-- START Text --
Partner in M.Cubed, an economics and policy consulting firm.

Guest Post: The importance of engaging electricity consumers

My partner at M.Cubed Steven Moss wrote this editorial for The Potrero View on how we need to engage consumers when developing a vision of how the electricity future might evolve:

Multiple corporate monopolies have emerged, thrived, and withered over the last hundred years. Railroads, telegram and telephone services, air transportation, network television and newspapers all had highly lucrative heydays, but were ultimately cut down to size by a combination of government anti-trust activities and new technologies. Today there’s a plethora of transportation, communication, information, and entertainment services, most offered at lower cost or with greater value than what was on the former cartels’ menu.
The societal conversation continues over how to best manage quasi-monopolies, like cable and Internet services. Water utilities are struggling with how to pay for themselves in an era in which reducing consumption is essential to addressing chronic scarcity. But the monopoly sector most ripe for rapid change is the almost a half-trillion dollar electricity sector.
Throughout the U.S. electricity is provided by a mix of municipal, cooperative, and investor-owned utilities (IOUs), each with a lock on delivering large aspects of the service in their home territories. In California the three large IOUs — San Diego Gas and Electric, Southern California Edison, and Pacific Gas and Electric (PG&E) — have carved up the lion’s share of the state’s monopoly electricity market. All of them face a business model that’s been buffeted by the rapid policy-driven onsite of renewables and the emergence of other technologies that aren’t as dependent on a large, capital-intensive spoke — fossil fuel or nuclear power plant — and wheels — transmission and distribution — system to operate.
Today, a home or business can install devices to capture sunshine or wind and cope with intermittent power flows by managing the timing of their energy consumption and installing a storage device, which could include harnessing the battery in the electric vehicle parked in the garage. These types of systems may work best when they’re combined at the multiple-neighborhood level, to create a portfolio of resources that can reduce the risk that the failure of one device will have catastrophic outage consequences. The optimal size for a next generation grid may be roughly half the size of San Francisco, a back-to-the-future system that mirrors the more than 100 small service providers that combined more than a century ago to create PG&E.
Institutional change is tricky, though, when it comes to electricity. Although rates are high in California, outside the Central Valley in the summer, household bills are generally modest as a result of the state’s mild climate. There’s solid service reliability, with the IOUs generally doing a fine job restoring post-storm outages. And, thanks to public policies, low-income families are provided substantial subsidies, while the grid has grown increasingly green. Outside San Francisco — and post natural gas-disaster San Bruno — where tilting at PG&E is an ideological battle rather than an economic one, these characteristics serve to mute the potential for widespread ratepayer revolt, and encourage consumer advocacy groups to protect the existing monopoly system.
-- END Text --
-- START Data lines --
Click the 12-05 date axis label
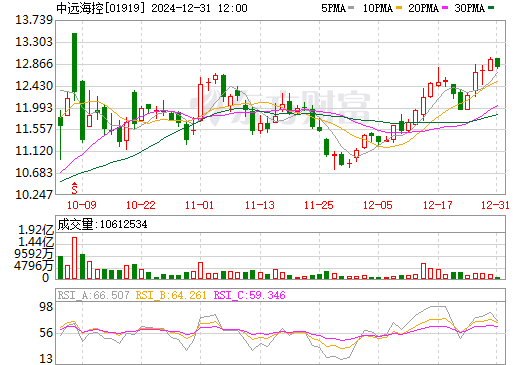520x365 pixels. pos(378,205)
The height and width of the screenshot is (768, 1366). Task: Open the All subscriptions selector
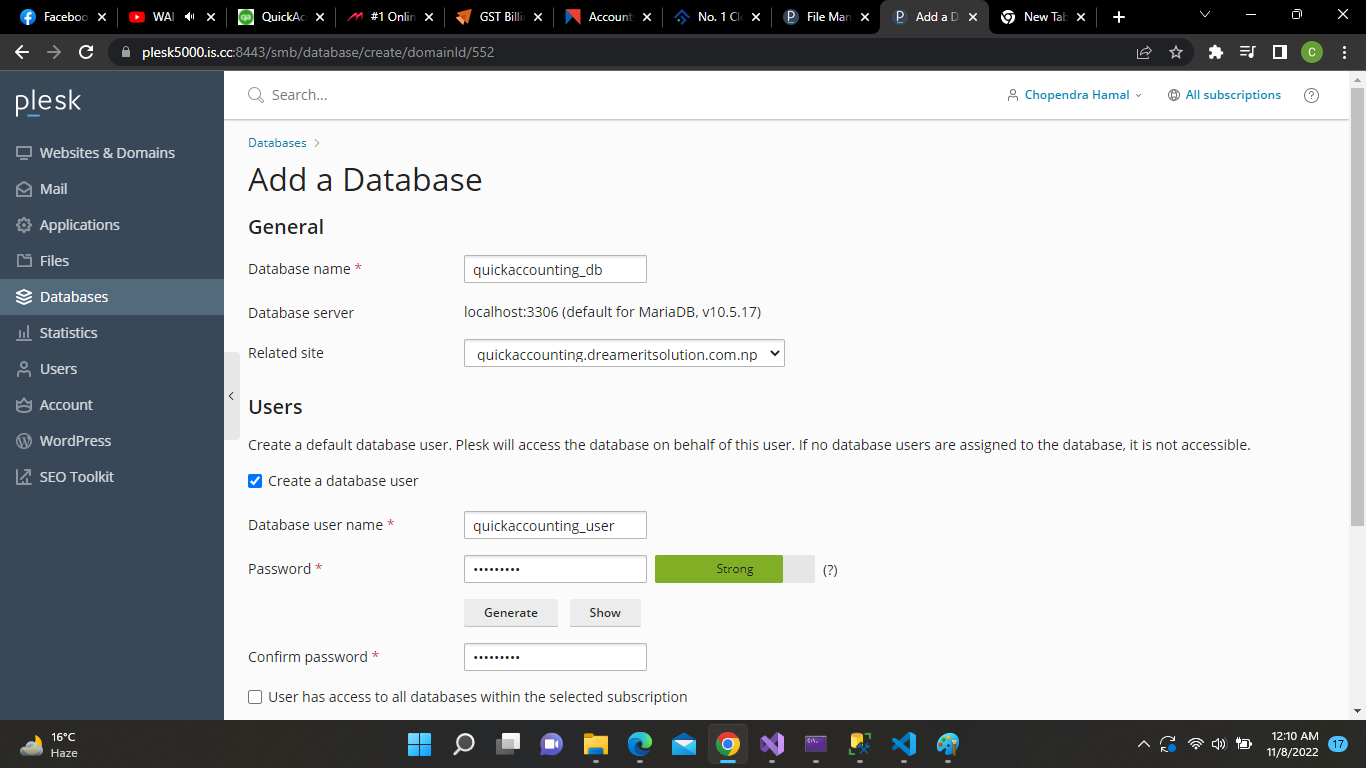(1224, 95)
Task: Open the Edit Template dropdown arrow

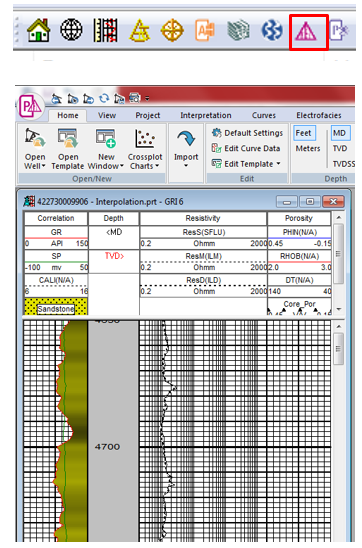Action: [x=278, y=164]
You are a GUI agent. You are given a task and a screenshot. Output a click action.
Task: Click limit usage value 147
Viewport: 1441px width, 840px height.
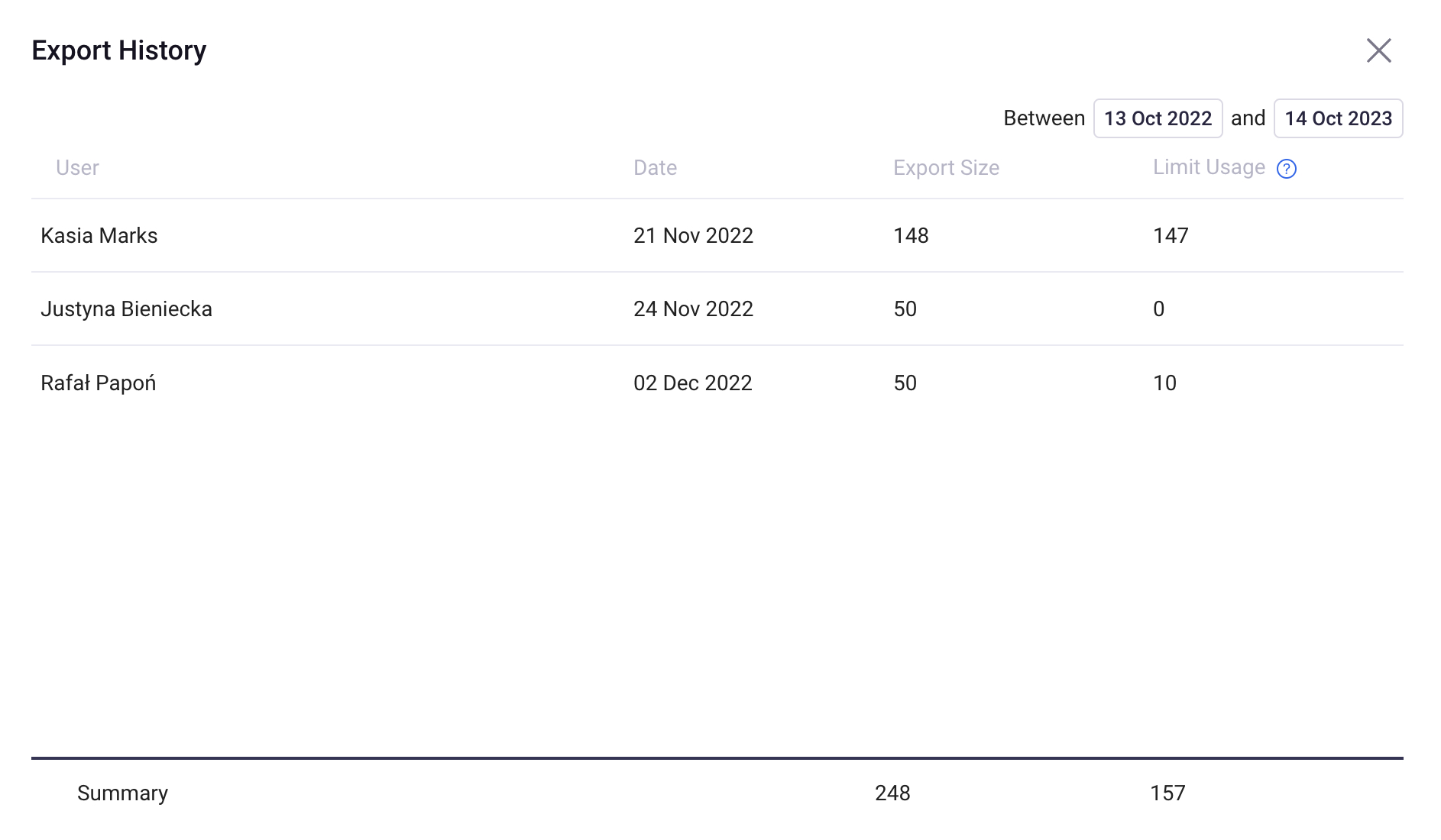tap(1171, 235)
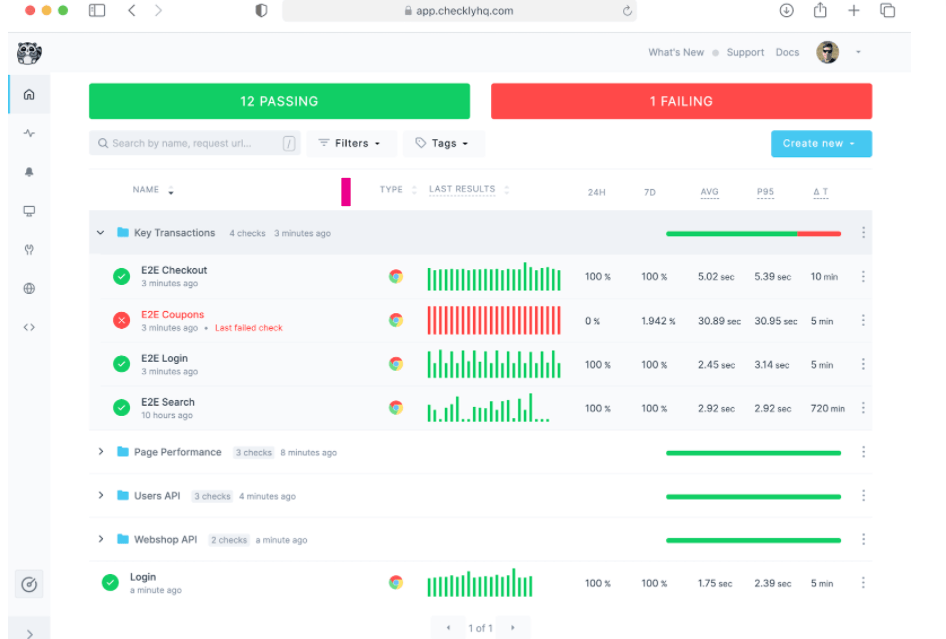The image size is (946, 639).
Task: Open What's New in header
Action: click(x=676, y=52)
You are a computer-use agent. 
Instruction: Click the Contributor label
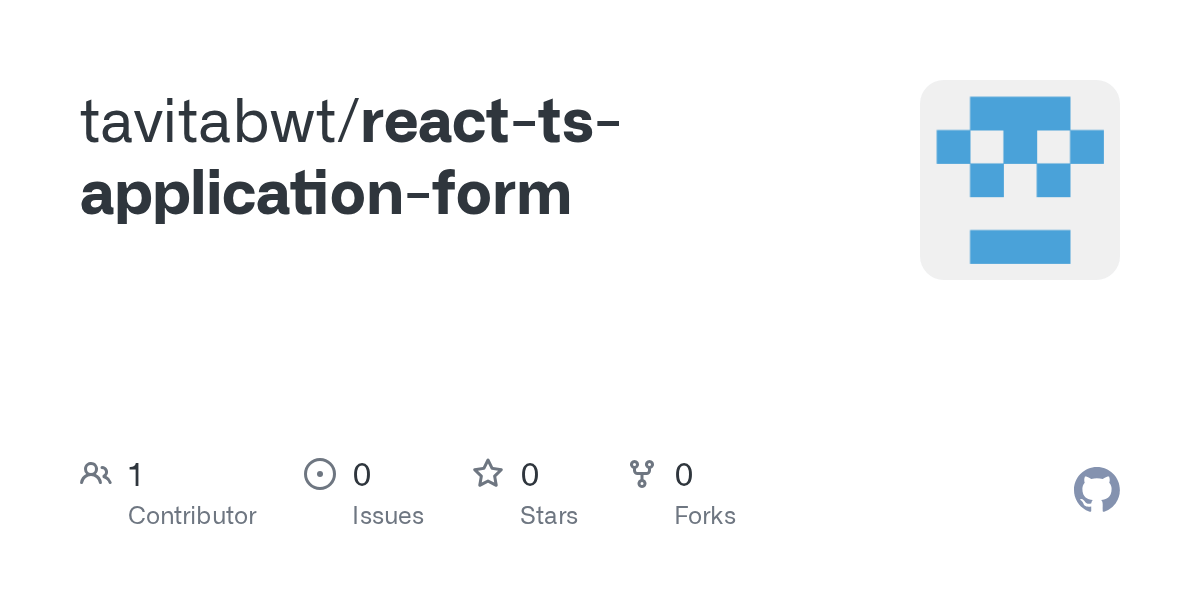(x=192, y=516)
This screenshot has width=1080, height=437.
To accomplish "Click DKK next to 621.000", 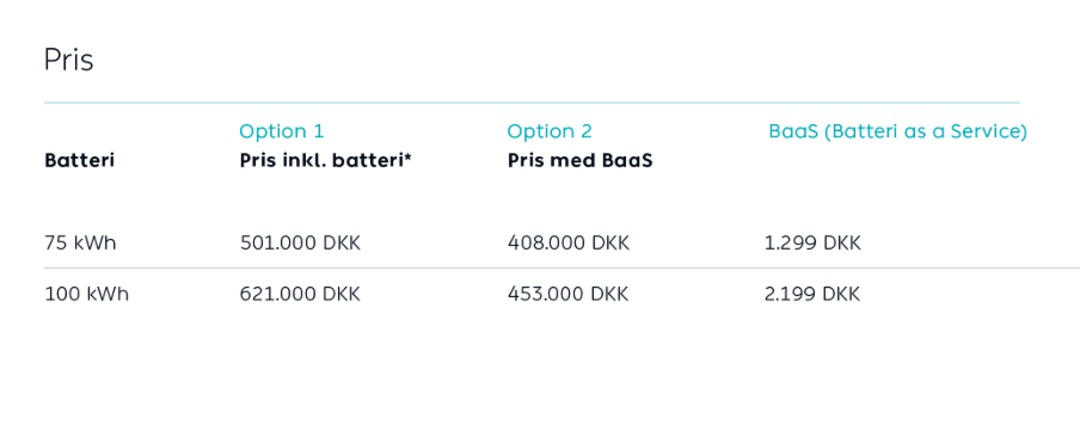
-- END Data lines --
**Challenge 1:** Format the records from the line containing "You are a computer-use agent." through the last record as a Markdown table with the columns No. and Line, skipping blank lines and leaving out the pictures.
**Challenge 2:** Resume the editorial on California's electricity monopolies, starting right after its final sentence.

**Written response 1:**
| No. | Line |
|---|---|
| 1 | You are a computer-use agent.  |
| 2 | Instruction: Click the Contributor label |
| 3 | (x=192, y=516) |
| 4 | This screenshot has width=1080, height=437. |
| 5 | To accomplish "Click DKK next to 621.000",  |

**Written response 2:**
Yet without change, electricity service is poised to get much more expensive, and probably less green. Renewable intermittency — production drops when the sun doesn’t shine — doesn’t match with the current system, creating gaps that could be plugged by costly and polluting fossil fuel power plants, eroding much of the environmental gains achieved over the past decade. Despite substantial technological innovation which should spur price competition, utility rates are consistently rising, in part because two competing paradigms — New Age renewables, and Industrial Age fossil fuels — are being simultaneously pursued for political reasons.
The seeds of a solution are in creating more knowledge. Consumers are almost entirely ignorant of how the timing of their electricity use influences costs. Electricity rates don’t reflect the underlying expense — to the environment or grid — of providing service in a given time and place. Since price-based feedback to the IOUs is significantly muted, the monopolies operate as if demand is largely immune to change, and must be met by increasing amounts of generation to ensure reliability.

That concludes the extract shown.